Your gums and teeth are part of your jaw arrangement. Healthy gums are the foundation of good oral health and indicate your overall health status. Apart from hygiene habits, you should eat foods that are healthy for your gums. Did you know that certain foods are better than others for gum health? Read on to learn more about the seven superfoods that will nourish and protect your gums.
Gums form the base on which the teeth are anchored. They hold your teeth and withstand the force exerted during chewing. Healthy gums appear pink. Swollen and bleeding gums are signs of underlying deficiencies.
Strawberries are high in vitamin C, which strengthens the immune system and aids in the healing process. They contain ellagic acid, a compound that has been shown to protect against tooth decay and gum disease. These berries are low in calories so that you can indulge without guilt!
Apples are terrific gum buddies. They’re high in fiber, which helps maintain the health of your gums and teeth by preventing plaque buildup. Chewy foods improve blood circulation to the gums, making them strong. Apples come out tops on the list of such foods, which also reduce cavities and periodontal disease.
Apples can be had in many ways—eaten raw, made into a juice, tossed into salads, used as sauces for meat dishes (think apple sauce!), or even cooked into pies!
Celery is a good source of vitamin A, which is crucial for gum health. It contains vitamin C, too, which helps fight gum disease.
Celery also contains potassium and calcium, which keep your gums strong and healthy.
Broccoli is a good source of vitamin K, which is essential for strong bones and healthy gums. Vitamin C helps to dissolve plaque, so you get the best results by combining broccoli with citrus fruits like oranges or lemons. Broccoli also contains small amounts of calcium and magnesium, both vital minerals needed for strong teeth and bones.
If you want to incorporate broccoli into your diet, try adding it raw to salads or roasted with olive oil as a side. You can also use broccoli in soups or stews or make a grilled pan dish!
Carrots are a great choice for maintaining gum health. They’re high in vitamin A and vitamin K, which help strengthen teeth and gums. Carrots contain vitamin C, an essential vitamin for gum health. Like apples, carrots are chewy and the grinding during eating strengthens your gums.
Carrots are sweet and have an earthy flavor to them. This is due to beta-carotene in them—a plant pigment that gives them their orange hue and provides many health benefits (including those for oral health). They’re also packed with fiber which helps keep the digestive system healthy by promoting regular bowel movements (something we all want!).
Kiwis are a good source of antioxidants that help in the production and absorption of vitamin C. They thus protect gum tissue from damage. Vitamin C plays a role in collagen production. Collagen is a kind of supportive tissue that keeps the gums’ structural integrity intact and supports the teeth. Vitamin C acts as the catalyst for the collagen formation process.
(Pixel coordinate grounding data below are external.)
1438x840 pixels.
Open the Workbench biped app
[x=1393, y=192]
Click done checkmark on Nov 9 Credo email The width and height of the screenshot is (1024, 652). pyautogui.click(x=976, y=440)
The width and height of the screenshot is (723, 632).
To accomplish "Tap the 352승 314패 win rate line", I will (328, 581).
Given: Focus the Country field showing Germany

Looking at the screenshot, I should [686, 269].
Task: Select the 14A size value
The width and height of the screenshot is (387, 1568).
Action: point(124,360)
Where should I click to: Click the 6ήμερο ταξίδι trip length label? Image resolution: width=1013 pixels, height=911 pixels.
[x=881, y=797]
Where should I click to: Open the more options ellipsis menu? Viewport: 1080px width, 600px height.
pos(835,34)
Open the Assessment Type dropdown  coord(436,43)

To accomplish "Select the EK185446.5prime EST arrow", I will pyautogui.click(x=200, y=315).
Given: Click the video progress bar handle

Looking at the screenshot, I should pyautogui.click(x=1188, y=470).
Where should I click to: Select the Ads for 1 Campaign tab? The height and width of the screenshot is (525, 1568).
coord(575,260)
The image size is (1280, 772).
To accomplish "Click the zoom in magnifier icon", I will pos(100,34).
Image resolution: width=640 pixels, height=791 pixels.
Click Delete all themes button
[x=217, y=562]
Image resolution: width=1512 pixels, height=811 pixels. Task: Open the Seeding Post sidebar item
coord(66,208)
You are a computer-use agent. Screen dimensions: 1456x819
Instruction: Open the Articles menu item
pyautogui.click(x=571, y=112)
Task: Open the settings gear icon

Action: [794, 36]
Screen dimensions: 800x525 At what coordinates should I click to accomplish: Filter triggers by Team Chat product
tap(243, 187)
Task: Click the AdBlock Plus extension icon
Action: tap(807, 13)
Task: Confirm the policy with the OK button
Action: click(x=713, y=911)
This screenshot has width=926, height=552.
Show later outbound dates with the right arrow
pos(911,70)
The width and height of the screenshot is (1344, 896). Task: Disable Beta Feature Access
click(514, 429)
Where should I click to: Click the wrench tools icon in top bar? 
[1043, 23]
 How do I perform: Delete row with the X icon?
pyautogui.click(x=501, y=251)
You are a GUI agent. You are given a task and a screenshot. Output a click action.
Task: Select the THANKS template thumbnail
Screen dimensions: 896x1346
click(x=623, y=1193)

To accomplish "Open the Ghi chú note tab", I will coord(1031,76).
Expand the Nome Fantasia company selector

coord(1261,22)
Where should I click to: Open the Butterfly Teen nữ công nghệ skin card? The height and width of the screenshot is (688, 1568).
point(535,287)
Milk is packed with calcium, protein, and vitamin D—all of which are essential for maintaining healthy bones. Protein in the milk helps in the growth of new cells, and calcium is a mineral that keeps the gums strong so they can maintain the support needed for your teeth.
Milk contains a protein called casein that prevents acid formation in teeth and gums. Excessive acids cause oral cavities that may weaken the gums too. Add a moderate amount of milk to your diet to keep your teeth and gums healthy.
Gums are built to take a lot of pressure. Therefore, the basic rule of gum care is to keep its structure strong. Fruits and vegetables have natural fibers that form the basis for gum cells. If you eat a diet rich in fruits, you automatically cut down on refined sugar that causes cavities and gum disease.
This article has discussed how to eat right for peak gum health. Don’t forget to include the foods listed here in your diet. Good luck with your gums!